O autor escreve uma longa defesa da autodeterminação nacional e simplesmente defende eliminar populações inteiras que se rebelaram contra o Euromaidan, como a Crimeia, que tem uma população com história e relações particulares com o Estado russo.
Por que a fronteira da Ucrânia de 1991 seria absolutamente sagrada, enquanto as fronteiras da Rússia e da antiga União Soviética poderiam ser fragmentadas em nome da autodeterminação? Toussaint não responde.
Dividir também é uma política imperialista
Há um motivo adicional para não tratar todo separatismo como automaticamente progressista. O imperialismo utilizou repetidamente divisões nacionais, religiosas e territoriais para dominar seus adversários. As potências europeias repartiram a África segundo seus próprios interesses, criando países artificiais subordinados às necessidades coloniais. No Oriente Médio, a destruição do Império Otomano foi seguida pela divisão da região entre as potências vencedoras.
Iugoslávia e Líbia
A Iugoslávia oferece um exemplo mais próximo. Sua fragmentação foi apresentada como uma sucessão de movimentos nacionais independentes. As grandes potências europeias e os Estados Unidos interferiram diretamente no processo, reconheceram novos Estados, aplicaram sanções e finalmente bombardearam o país de maneira criminosa.
O resultado foi a destruição de um Estado relativamente poderoso dos Bálcãs e sua substituição por vários países menores, muito mais dependentes das grandes potências.
Em 2011, Estados Unidos, França, Inglaterra e seus aliados intervieram militarmente sob a desculpa de proteger a população da Líbia. Muamar Kadafi foi derrubado e assassinado. O Estado líbio foi destruído, o país mergulhou numa guerra prolongada e acabou dividido entre poderes rivais no leste e no oeste.
Estão tentando separar Taiuã e Xijiang da China e não é segredo que o imperialismo também tem interesse em fragmentar a Rússia. Mas quando Putin denuncia o perigo de desintegração do país, Toussaint trata essa preocupação quase como manifestação de uma ideologia imperial russa, ou uma fantasia inventada por Putin. E não como parte da história recente das intervenções imperialistas.
Quem está cercando quem?
Toussaint apresenta Putin como dirigente de um Estado que ameaça a existência política de seus vizinhos.
Porém, desde a dissolução da URSS, a OTAN avançou sistematicamente para o leste. A Ucrânia foi armada e integrada de maneira crescente às estruturas militares ocidentais. Sanções de enorme alcance foram impostas à Rússia. Reservas e propriedades russas foram congeladas. A Rússia não criou uma aliança militar no México e no Canadá para cercar os Estados Unidos. Foram os Estados Unidos que dirigiram uma aliança que avançou até as fronteiras russas.

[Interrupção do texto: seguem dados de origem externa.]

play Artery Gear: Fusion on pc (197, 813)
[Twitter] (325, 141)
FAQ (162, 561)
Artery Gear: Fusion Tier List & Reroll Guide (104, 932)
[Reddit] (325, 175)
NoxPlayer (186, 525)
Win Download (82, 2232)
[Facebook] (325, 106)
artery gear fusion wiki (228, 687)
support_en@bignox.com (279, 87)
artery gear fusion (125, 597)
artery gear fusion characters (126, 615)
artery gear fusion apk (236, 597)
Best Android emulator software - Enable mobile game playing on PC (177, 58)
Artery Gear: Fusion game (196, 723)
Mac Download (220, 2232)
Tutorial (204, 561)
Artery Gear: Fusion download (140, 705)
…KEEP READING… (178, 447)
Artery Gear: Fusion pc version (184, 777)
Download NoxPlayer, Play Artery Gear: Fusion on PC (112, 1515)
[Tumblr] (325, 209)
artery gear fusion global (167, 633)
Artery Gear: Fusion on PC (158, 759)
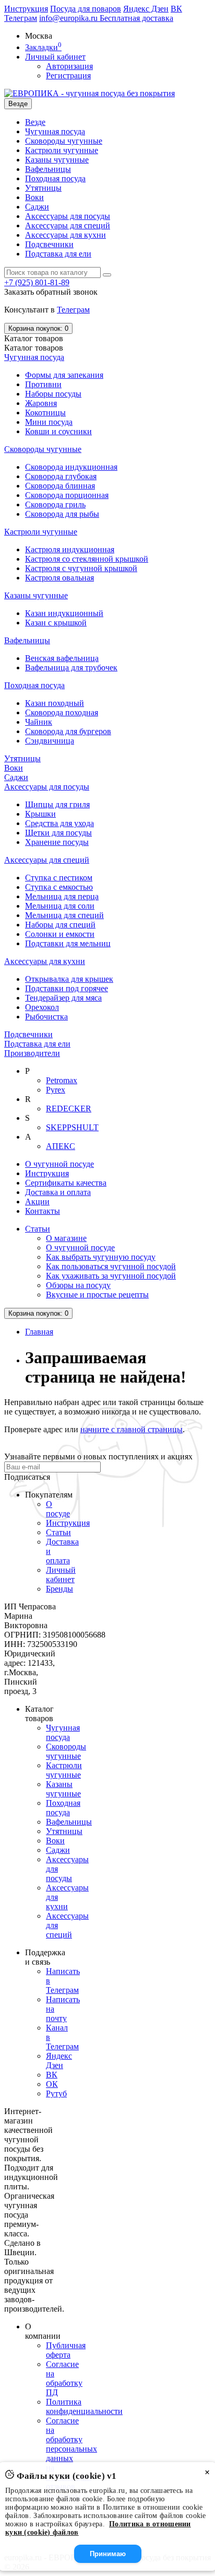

Esse método não aparece apenas na questão russa. Setores da esquerda procuram frequentemente alguma característica que consideram reacionária do governo de um país atacado pelo imperialismo para justificar uma posição de “neutralidade” ou hostilidade diante desse país.
O governo iraniano não é socialista. Putin também não é e Kadafi não era marxista. Nada disso tem importância quando um país está sendo atacado pelo imperialismo. Quando uma corrente de esquerda escolhe concentrar sua denúncia justamente no país que Estados Unidos e seus aliados procuram esmagar, termina objetivamente do lado do principal inimigo internacional da classe trabalhadora.
É o que acontece com Toussaint que cita Lênin durante páginas, mas, quando chega ao mundo atual, a principal potência imperialista desaparece do centro da análise e seu principal adversário passa a ocupar o lugar de opressor fundamental.